Afbeelding
maandag 25 mei 2020

Voorpublicatie: Het recht van de snelste

Hilde Postma

Steekt een hert de weg over of rijden wij dwars door zijn bos heen? Hoe kan het dat we op een knopje moeten drukken als we de straat over willen steken? En waarom reizen we steeds sneller, maar komen we geen seconde eerder thuis?

Het zijn vragen die journalist Thalia Verkade van De Correspondent en wetenschapper Marco te Brömmelstroet opwerpen in het boek ‘Het recht van de snelste’ dat dinsdag 26 mei uitkomt. Ze gaan op zoek naar een antwoord op die ene belangrijke vraag: van wie is de straat?

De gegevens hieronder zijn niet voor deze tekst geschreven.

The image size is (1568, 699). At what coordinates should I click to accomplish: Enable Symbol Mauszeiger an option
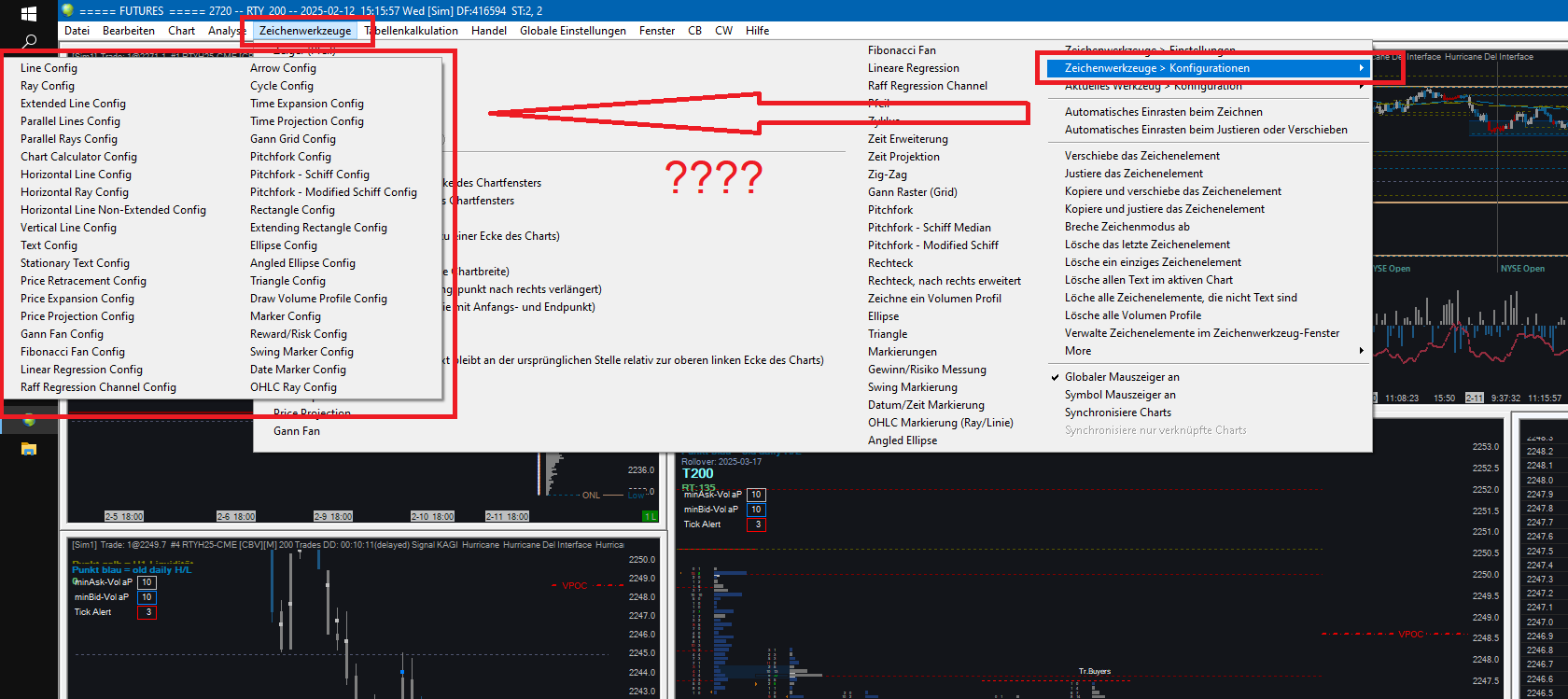click(1120, 395)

Ze ontdekken dat het verkeer onze publieke ruimte heeft overgenomen – en laten zien dat een heel andere inrichting mogelijk is.

Een voorpublicatie.

‘Van files tot fietssnelwegen, van drempels tot deelauto’s: hoe we ons verplaatsen heeft enorme invloed op de inrichting van onze straten, onze steden én onze samenleving. Het bepaalt zelfs hoe we met elkaar omgaan.’

De frietzak: een zeldzaam kruispunt

Fietsfiles. Het is een probleem waar vooral studentensteden steeds vaker last van hebben. Maar alleen in Nederland. Buitenlanders kijken jaloers naar ons: wat een heerlijk probleem om te hebben. En nu hebben we het ook nog opgelost.Als je vanaf de Jodenbreestraat in Amsterdam over het fietspad komt aanfietsen op het Mr. Visserplein, dan wordt de strook waarover je fietst in de flauwe bocht tot aan het stoplicht steeds breder. Stel je voor dat je aankomt bij een rood licht. Er staan al vijf fietsers naast elkaar voor de stopstreep, maar jij past daar nog naast: het is hier onverwacht breed.

Het pad links van je, voor de fietsers die hier straks vanaf de overkant komen aanrijden, is juist smal. Hier kunnen hooguit twee mensen naast elkaar rijden. Hun fietspad loopt dus taps toe.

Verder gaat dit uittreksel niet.